Am I missing out by having kids so young?

An armful of boys -- see the constructive things I spend my days doing?!
An armful of boys — see the constructive things I spend my days doing?! Just kidding. I know I’m doing valuable work.

There are countless benefits to having kids young that I’m well aware of. Though I didn’t plan it this way, I’m now very glad that my pregnancies, births, and early child-raising years are all taking place in my early- and mid-twenties. Judging by how tired I get on a daily basis, I can’t imagine attempting it in my forties, so kudos to the brave women who do.

Where having kids early doesn’t help, however, is when it comes to developing one’s career. Even though I’m doing important work at home — ensuring that the next generation is raised to be intelligent, conscientious, and compassionate — I can’t help but feel like I’ve missed the boat on something bigger. I hear of my friends continuing on in their post-graduate studies, or finishing up law school, or attending medical school, or transferring overseas for jobs in exotic locations. These friends are in what I think of as “acquisition mode,” acquiring important letters after their names and big dollar amounts in their bank accounts. They’re gaining, growing, expanding, conquering, exploring. Meanwhile, I’m in “giving mode,” where my daily crowning achievement (besides a blog post) might be a loaf of homemade bread or some cookies, which are quickly inhaled by ever-ravenous little boys. I exist in the present, focusing on each day. It’s difficult to think of grander schemes beyond the next load of laundry and the menu plan.

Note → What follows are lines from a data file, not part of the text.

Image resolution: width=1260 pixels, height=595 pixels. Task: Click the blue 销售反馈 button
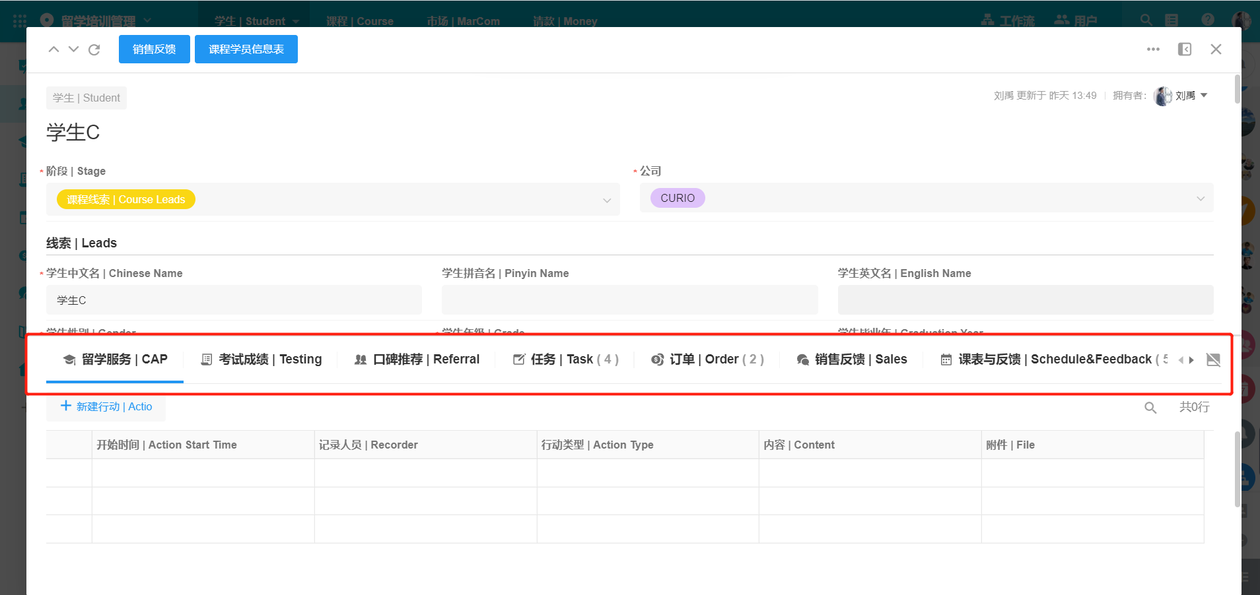click(x=154, y=49)
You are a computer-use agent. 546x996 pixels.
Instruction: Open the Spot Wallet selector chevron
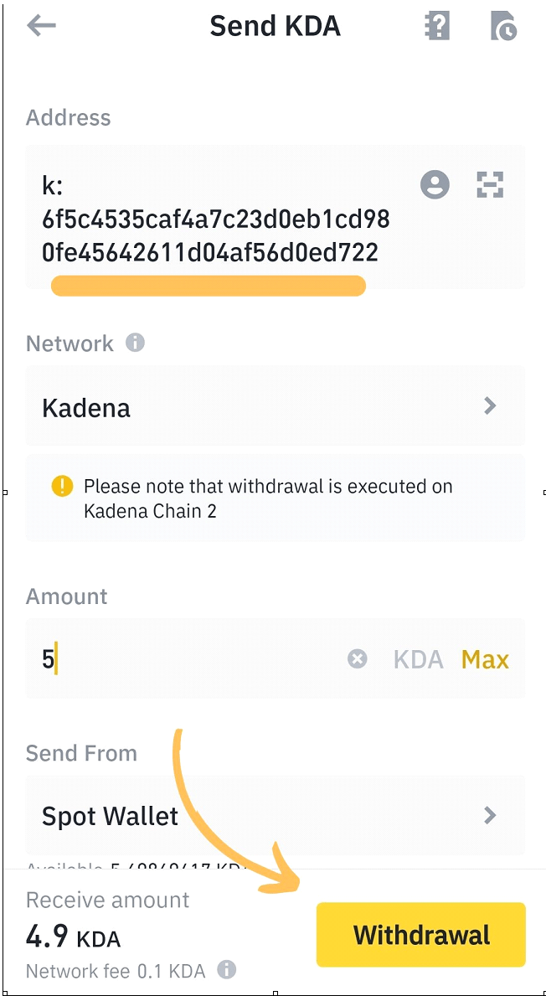[492, 815]
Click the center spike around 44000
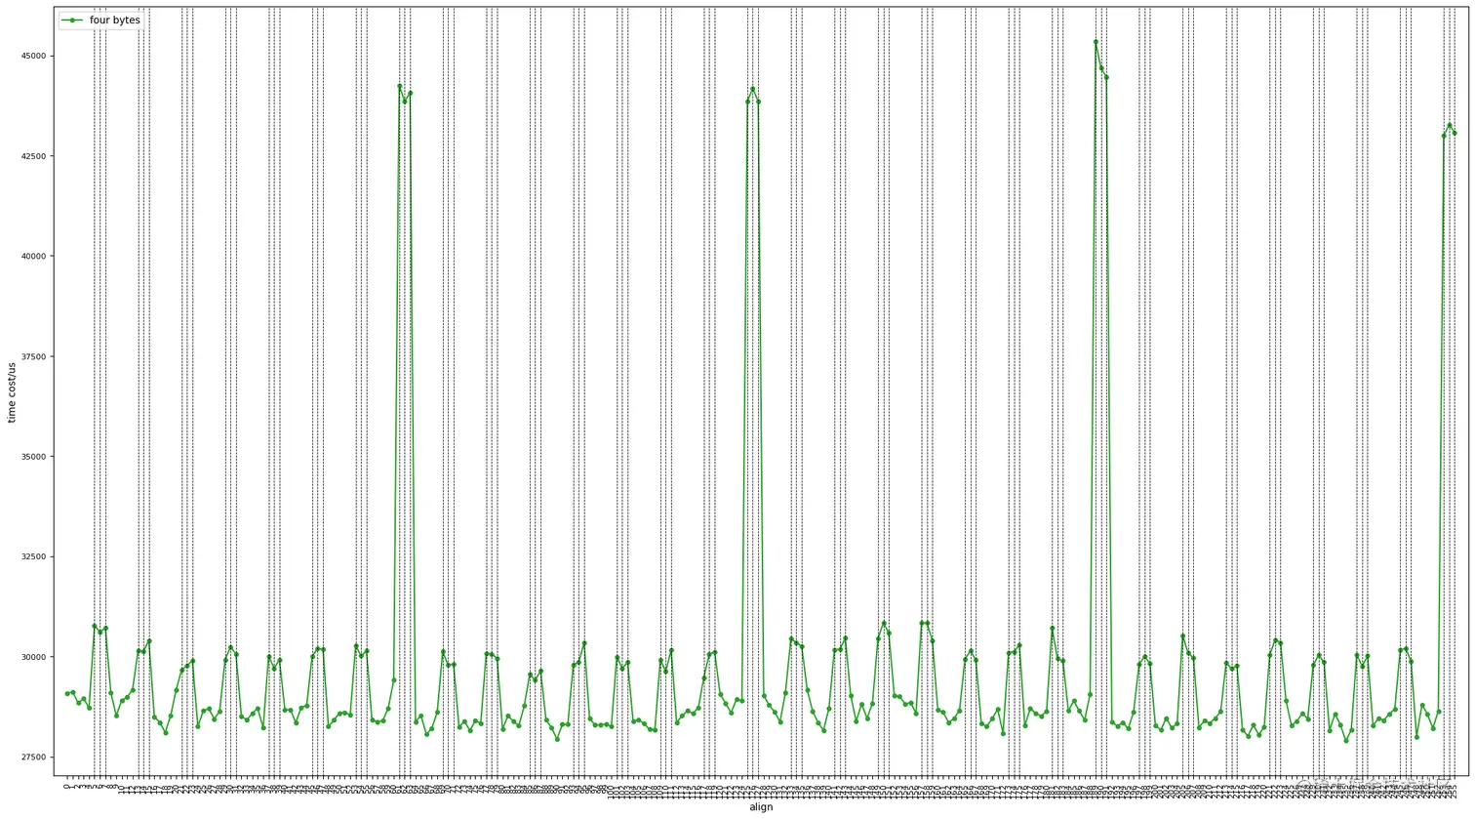 751,90
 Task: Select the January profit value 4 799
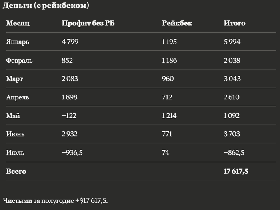tap(70, 42)
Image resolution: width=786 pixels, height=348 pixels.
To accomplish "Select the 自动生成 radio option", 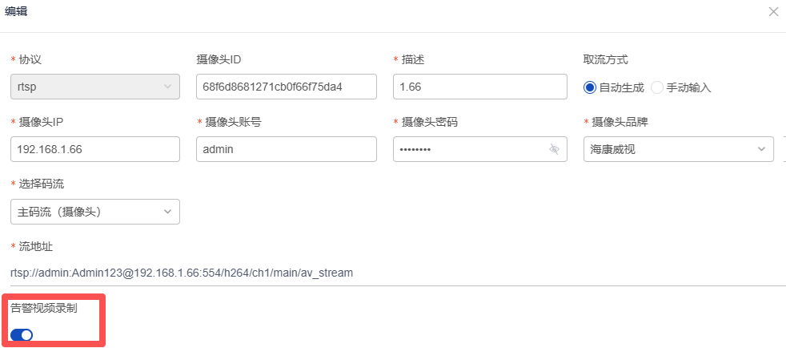I will 591,87.
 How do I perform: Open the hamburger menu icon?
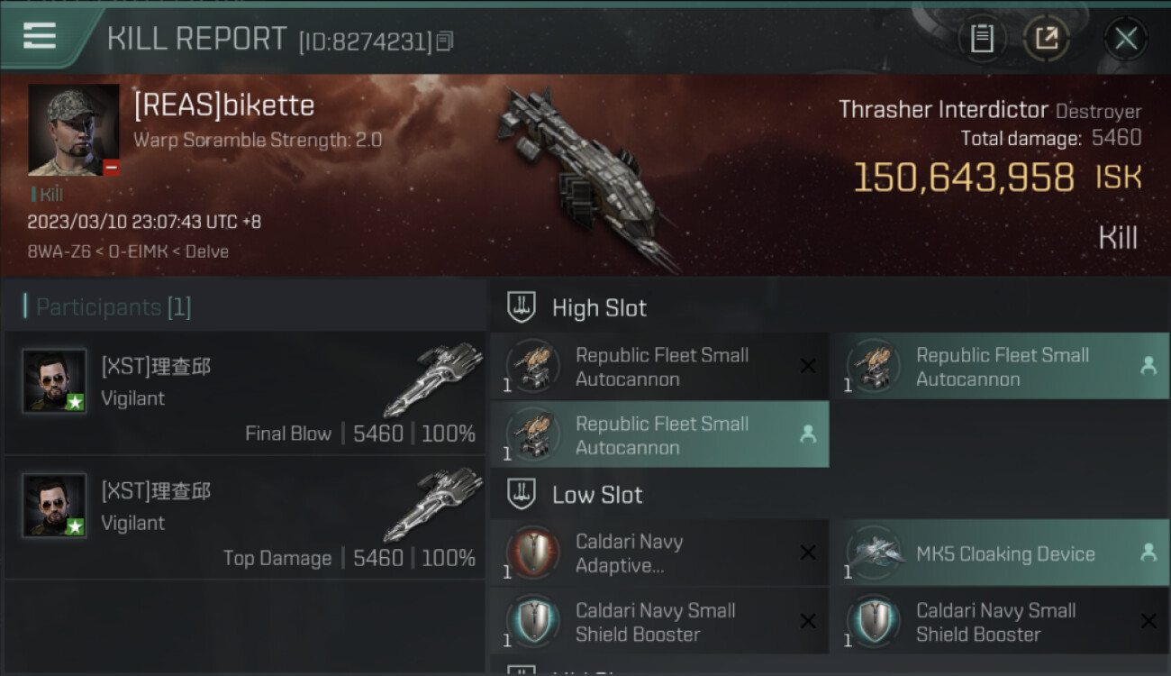click(40, 36)
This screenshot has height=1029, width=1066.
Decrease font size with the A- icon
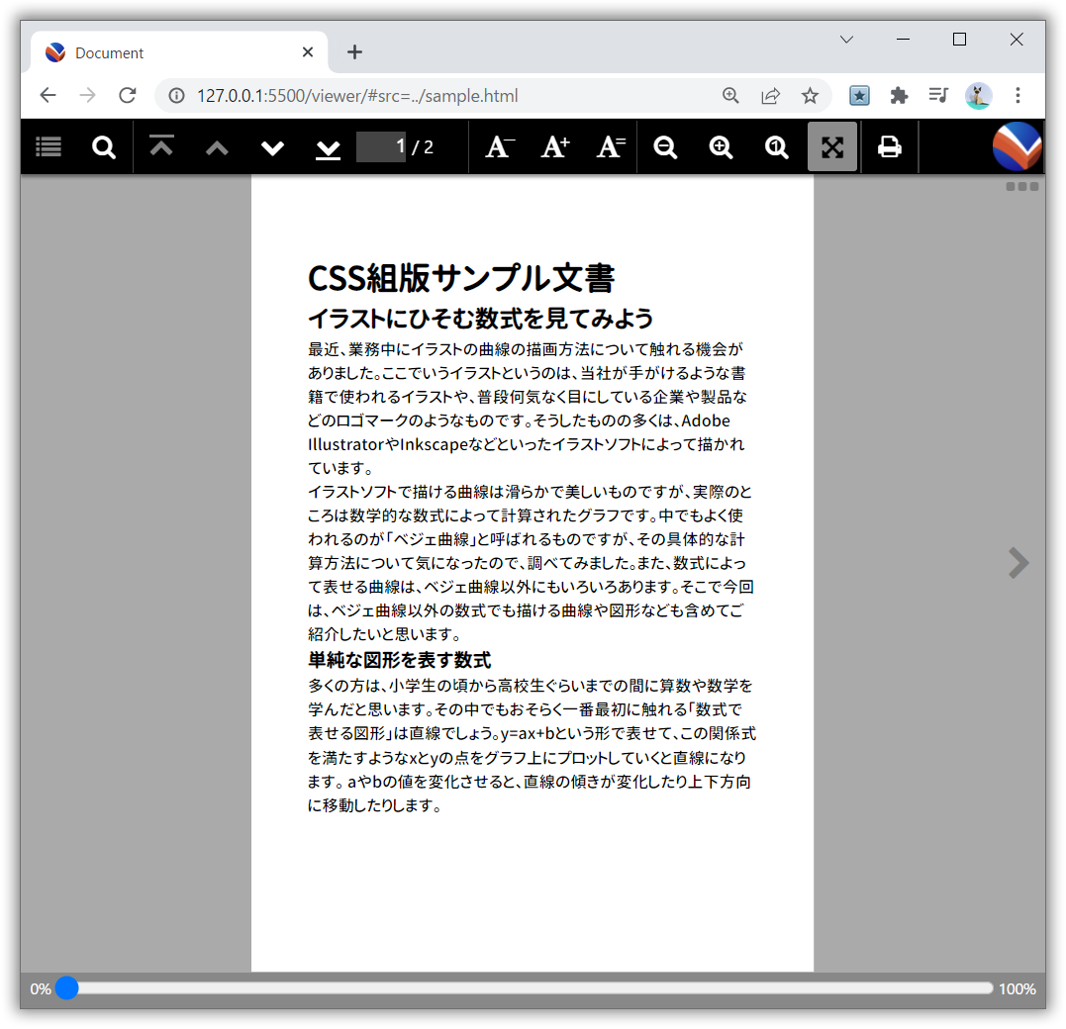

Some people offer reassurance to my voiced concerns, saying, “Just think, when you start working you won’t have to stop for maternity leave. You’ll have nothing holding you back.” That’s true, but in the eyes of an employer I’d also be entering the workforce as a beginner, with no previous workplace experience. I’d be on equal level with any recent university graduate in her early twenties, except that I’ll be in my thirties, which doesn’t make it any better, also because I will have spent a decade “out of the loop.” The overarching problem is that stay-at-home moms are at a disadvantage because our at-home years aren’t given enough credit in this society.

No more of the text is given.